David Postolski, intellectual property attorney and senior partner at Gearhart Law LLC, discussed some of the different forms of intellectual property protection that specialty food brands should understand, during last week's SFA Maker Prep webinar, “Patent or Trade Secret? Understanding Intellectual Property Protections.”
Postolski has experience working with chefs and specialty food brands, helping them understand what processes can be protected.
“America was built on the idea that inventors or people with great ideas would be sharing their discoveries…the government wanted to make sure that if you did that, [they] would grant you the exclusive right to that," said Postolski. "This has been modified into the modern definition, where IP is “the physical embodiment of intellectual efforts.”
One's idea needs to be put into a patent, trademark, or copyright, which if granted, becomes the brand's property.
The three forms of IP were illustrated during the conversation, with an emphasis on the fact that if the ideas themselves are not protectable, they cannot be covered by the following:
• Patent: a set of granted rights for a limited time period in exchange for public disclosure of the invention
• Trademark: exclusive rights in a sign or symbol used in commerce to identify a product or service source
• Copyright: a bundle of exclusive rights to copy, distribute, adapt, perform, and display work for a specific time period
In all three cases, physical documentation is protected, like a scientific formula or recipe, a design, or a written work.
The pros and cons of two protections: patent, which is publicly protected by the government, and its counterpart trade secret, which is privately protected, were also considered.
“Getting a patent is a choice you make…you don’t have to take that deal,” Postolski explained. KFC, Coca-Cola, and Thomas’ English Muffin do not have patents for their products, for example, but they are protected by trade secrets.
A trade secret is a protection where every entity that knows about the secret is specifically prohibited by a confidentiality agreement to share the secret, including people in the organization, and in the supply chain.
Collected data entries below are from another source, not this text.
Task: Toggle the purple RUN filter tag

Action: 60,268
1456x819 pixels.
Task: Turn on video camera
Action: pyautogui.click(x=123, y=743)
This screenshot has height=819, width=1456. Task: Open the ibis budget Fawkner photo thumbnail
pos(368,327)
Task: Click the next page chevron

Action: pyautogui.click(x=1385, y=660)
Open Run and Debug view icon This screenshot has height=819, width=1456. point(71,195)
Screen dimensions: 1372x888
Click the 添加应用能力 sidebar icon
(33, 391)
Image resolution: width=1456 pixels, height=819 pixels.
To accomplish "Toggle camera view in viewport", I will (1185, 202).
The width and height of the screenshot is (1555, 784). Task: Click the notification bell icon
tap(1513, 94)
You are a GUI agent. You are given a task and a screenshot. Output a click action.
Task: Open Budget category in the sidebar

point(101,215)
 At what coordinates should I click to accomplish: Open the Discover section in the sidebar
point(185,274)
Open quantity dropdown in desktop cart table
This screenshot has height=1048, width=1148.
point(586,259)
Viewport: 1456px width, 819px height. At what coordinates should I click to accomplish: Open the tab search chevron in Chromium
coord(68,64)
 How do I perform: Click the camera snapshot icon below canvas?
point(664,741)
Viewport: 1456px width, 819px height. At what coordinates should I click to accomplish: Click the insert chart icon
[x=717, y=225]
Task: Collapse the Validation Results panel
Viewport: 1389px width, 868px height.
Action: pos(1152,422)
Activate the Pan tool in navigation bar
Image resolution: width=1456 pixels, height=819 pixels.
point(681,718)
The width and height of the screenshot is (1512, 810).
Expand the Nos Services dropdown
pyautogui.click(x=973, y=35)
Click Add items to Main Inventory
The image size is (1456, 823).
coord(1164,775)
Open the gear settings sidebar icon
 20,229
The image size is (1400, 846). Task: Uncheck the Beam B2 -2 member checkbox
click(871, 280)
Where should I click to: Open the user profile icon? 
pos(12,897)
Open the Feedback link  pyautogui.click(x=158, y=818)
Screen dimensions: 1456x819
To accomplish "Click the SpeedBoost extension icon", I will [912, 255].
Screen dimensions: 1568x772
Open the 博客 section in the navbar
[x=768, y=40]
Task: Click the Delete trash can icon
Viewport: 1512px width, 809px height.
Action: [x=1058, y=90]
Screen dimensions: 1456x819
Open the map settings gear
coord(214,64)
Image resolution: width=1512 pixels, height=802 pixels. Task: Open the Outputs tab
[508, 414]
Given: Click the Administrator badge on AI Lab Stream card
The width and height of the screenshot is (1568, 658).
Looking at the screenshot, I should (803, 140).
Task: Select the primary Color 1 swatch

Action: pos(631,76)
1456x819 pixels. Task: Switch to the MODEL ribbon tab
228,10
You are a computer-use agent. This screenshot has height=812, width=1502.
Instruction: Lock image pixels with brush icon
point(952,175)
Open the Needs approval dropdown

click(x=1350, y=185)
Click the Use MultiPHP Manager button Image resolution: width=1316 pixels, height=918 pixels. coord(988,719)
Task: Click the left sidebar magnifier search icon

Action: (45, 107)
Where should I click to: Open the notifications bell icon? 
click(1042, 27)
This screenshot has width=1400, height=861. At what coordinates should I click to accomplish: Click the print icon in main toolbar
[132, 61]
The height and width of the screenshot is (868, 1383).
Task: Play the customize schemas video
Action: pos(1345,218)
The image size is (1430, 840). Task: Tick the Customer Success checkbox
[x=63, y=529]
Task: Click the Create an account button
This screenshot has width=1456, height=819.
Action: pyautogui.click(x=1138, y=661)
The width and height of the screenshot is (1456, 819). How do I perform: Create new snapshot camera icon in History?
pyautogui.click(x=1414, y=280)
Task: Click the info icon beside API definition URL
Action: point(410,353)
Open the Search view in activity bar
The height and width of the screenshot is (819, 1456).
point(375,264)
If even one person is not under a confidentiality agreement, an argument can be made that the “secret” is not so secret, and people can use your trade secret item without legal repercussions.
Although trade secrets can be risky, the clear advantages are the fact that it is not limited by a time period, it goes into effect immediately, is free, and doesn’t require the company to divulge the invention. Legacy companies like Coca Cola have held their trade secrets for over a century.
Patents on the other hand, last for 20 years, carry costs, and makes the invention public. It is important to consider, however, that patents are powerful, in that if a business suspects someone is using a patented invention, it is up to the alleged actor to prove it is not infringing on the patent, rather than the company with the patent.